*Goal of the exercise*.
Print, exactly as written, every line from the first line of the records below through the line containing "E-Mail (176, 2047)", and nothing further.

*Extracted material*.
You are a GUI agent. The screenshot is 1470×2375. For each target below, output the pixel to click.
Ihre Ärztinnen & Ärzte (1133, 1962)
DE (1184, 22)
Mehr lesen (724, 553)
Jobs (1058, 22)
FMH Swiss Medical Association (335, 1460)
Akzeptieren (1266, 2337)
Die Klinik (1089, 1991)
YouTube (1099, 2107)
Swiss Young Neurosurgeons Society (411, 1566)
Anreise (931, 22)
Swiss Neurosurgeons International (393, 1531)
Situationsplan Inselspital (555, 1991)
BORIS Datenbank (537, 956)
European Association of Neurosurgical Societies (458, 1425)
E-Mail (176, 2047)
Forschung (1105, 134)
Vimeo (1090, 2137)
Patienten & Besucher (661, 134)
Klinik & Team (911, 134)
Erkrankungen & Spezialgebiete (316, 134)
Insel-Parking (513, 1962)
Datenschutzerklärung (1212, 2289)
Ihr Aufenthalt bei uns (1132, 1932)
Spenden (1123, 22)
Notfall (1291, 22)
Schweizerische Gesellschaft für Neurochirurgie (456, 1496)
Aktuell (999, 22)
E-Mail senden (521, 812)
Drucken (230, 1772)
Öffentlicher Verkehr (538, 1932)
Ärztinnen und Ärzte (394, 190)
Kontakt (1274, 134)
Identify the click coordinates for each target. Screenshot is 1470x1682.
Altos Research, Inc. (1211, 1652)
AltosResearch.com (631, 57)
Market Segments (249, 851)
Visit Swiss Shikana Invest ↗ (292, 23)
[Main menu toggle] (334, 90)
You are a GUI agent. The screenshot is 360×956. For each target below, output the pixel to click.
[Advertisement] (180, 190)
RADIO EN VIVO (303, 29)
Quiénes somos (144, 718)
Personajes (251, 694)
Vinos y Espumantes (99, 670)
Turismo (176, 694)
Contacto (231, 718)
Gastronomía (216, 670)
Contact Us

*Written reply*.
You are a GUI agent. The screenshot is 1470×2375. For each target below, output the pixel to click.
Ihre Ärztinnen & Ärzte (1133, 1962)
DE (1184, 22)
Mehr lesen (724, 553)
Jobs (1058, 22)
FMH Swiss Medical Association (335, 1460)
Akzeptieren (1266, 2337)
Die Klinik (1089, 1991)
YouTube (1099, 2107)
Swiss Young Neurosurgeons Society (411, 1566)
Anreise (931, 22)
Swiss Neurosurgeons International (393, 1531)
Situationsplan Inselspital (555, 1991)
BORIS Datenbank (537, 956)
European Association of Neurosurgical Societies (458, 1425)
E-Mail (176, 2047)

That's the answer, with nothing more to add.